Zunächst zur Erinnerung: Es war nicht mein Ziel eine Maschine zu bauen, die gerade eben für sichere Platzrunden gut war, auf Hartbahnen zu starten und zu landen war. Nein, diese Maschine sollte schon zumindest weiträumigen, kraftvollen Kunstflug beherrschen und mittels des Verstellpropellermechanismus für den geforderten Konstantflugstil bestens geeignet sein. Als Draufgabe sollte auch dank der Schubumkehr eine kürzest mögliche Landestrecke genügen und ein Reversieren am Boden möglich sein. Klar war uns allerdings auch, dass mit der zu erwarteten Power senkrechte Steigflüge in die Unendlichkeit oder gar Hovern ein Ding der Unmöglichkeit bleiben würden.
Vorweg, wir hatten unser Projekt doch ein wenig unterschätzt. Eine bekanntermaßen sehr leichte, excellent fliegende Maschine (Cap 222 von Delro) mit unserem Antrieb war offenbar nicht die Garantie für problemloses Fliegen.
Unser Erstflug erfolgte mit den einfach herzustellenden, gekürzten Helirotorblättern. Diese brachten am Prüfstand 10kg Schub (inklusive 2 kg Restschub aus dem Abgasstrahl). Bei unserer Abgasführung, wo wir bewusst den Restschub durch entsprechende Abgasführung vernichteten, um nicht unliebsame Schubmomente in den Auf/Abwärtspassagen zu bekommen, verblieb somit 8kg Schub bei 10° Pitch. Höhere Pitchwerte führten zu unnötig hohen Abgastemperaturen ohne Schubzunahme. Um im Flug die Turbine nicht zu überfordern, begrenzten wir zunächst senderseitig diese 10° Pitch. Diese übertrieben Sorge um das Wohlergehen der Turbine kombiniert mit zu wenig Nachdenken hätten fast zum Ende des Projekts geführt. Aber Rollversuche auf unserem von Bäumen umgebenen 120m Rasenplatz gepaart mit den am Prüfstand gemessenen 8kg Schub sollten doch für unsere 10kg Maschine für einen ersten Flug reichen, dachten wir. Die Rollversuche zeigten, dass die Beschleunigung der Maschine recht gut war und sie sicher abheben würde.
1. Flug: Also Freigabe zum Start: die Maschine beschleunigt gut und ist nach 40 Metern in der Luft. Doch uns blieb das Herz stehen. Die Take Off Geschwindigkeit lag bei geschätzten 50-60km/h. Und sie nahm in der Luft trotz 'Voll Pitch' um keinen Stundenkilometer zu. Die erste Baumreihe kam schon gefährlich nahe, Pilot Ernst leitete zwangsweise eine Rechtskurve ein. Strömungsabriss in 6m Höhe und äußerst unsanfte Landung im angrenzenden Feld war die Folge.
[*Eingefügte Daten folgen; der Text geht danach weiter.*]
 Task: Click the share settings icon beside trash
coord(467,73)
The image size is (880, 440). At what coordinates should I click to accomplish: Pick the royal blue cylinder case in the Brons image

Hauptfahrwerk, Steckungsrohr, Propeller mit seiner kompletten Verstellmechanik (fast alles handgefertigte Einzelstücke) wanderten in den Mistkübel.
Auswertungen und Erkenntnisse dieses "Erstfluges:
Die im Orbit-Display angezeigten EGT Werte bestätigten gleich mal unseren ersten Verdacht: max EGT 620°, average EGT 520°. Also wurde die Turbine in keinster Weise gefordert, sie lief gleichsam (trotz 80.000rpm) auf 'erhöhtem Standgas'. Na klar, plötzlich waren wir alle gescheit, mit 10° Pitch bei 5200 rpm und Prop Durchmesser von 60cm ist auch theoretisch ein Geschwindigkeit von 90km/h nicht zu erreichen. Warum dachten wir nicht schon vorher daran diese einfachen theoretische Überlegungen anzustellen. Egal, geschehen ist geschehen, diesen Fehler werden wir nicht mehr machen. Dass die vollsymmetrischen, nicht geschränkten Heliblätter auch nicht gerade der Weißheit letzter Schluss sind, ist auch klar.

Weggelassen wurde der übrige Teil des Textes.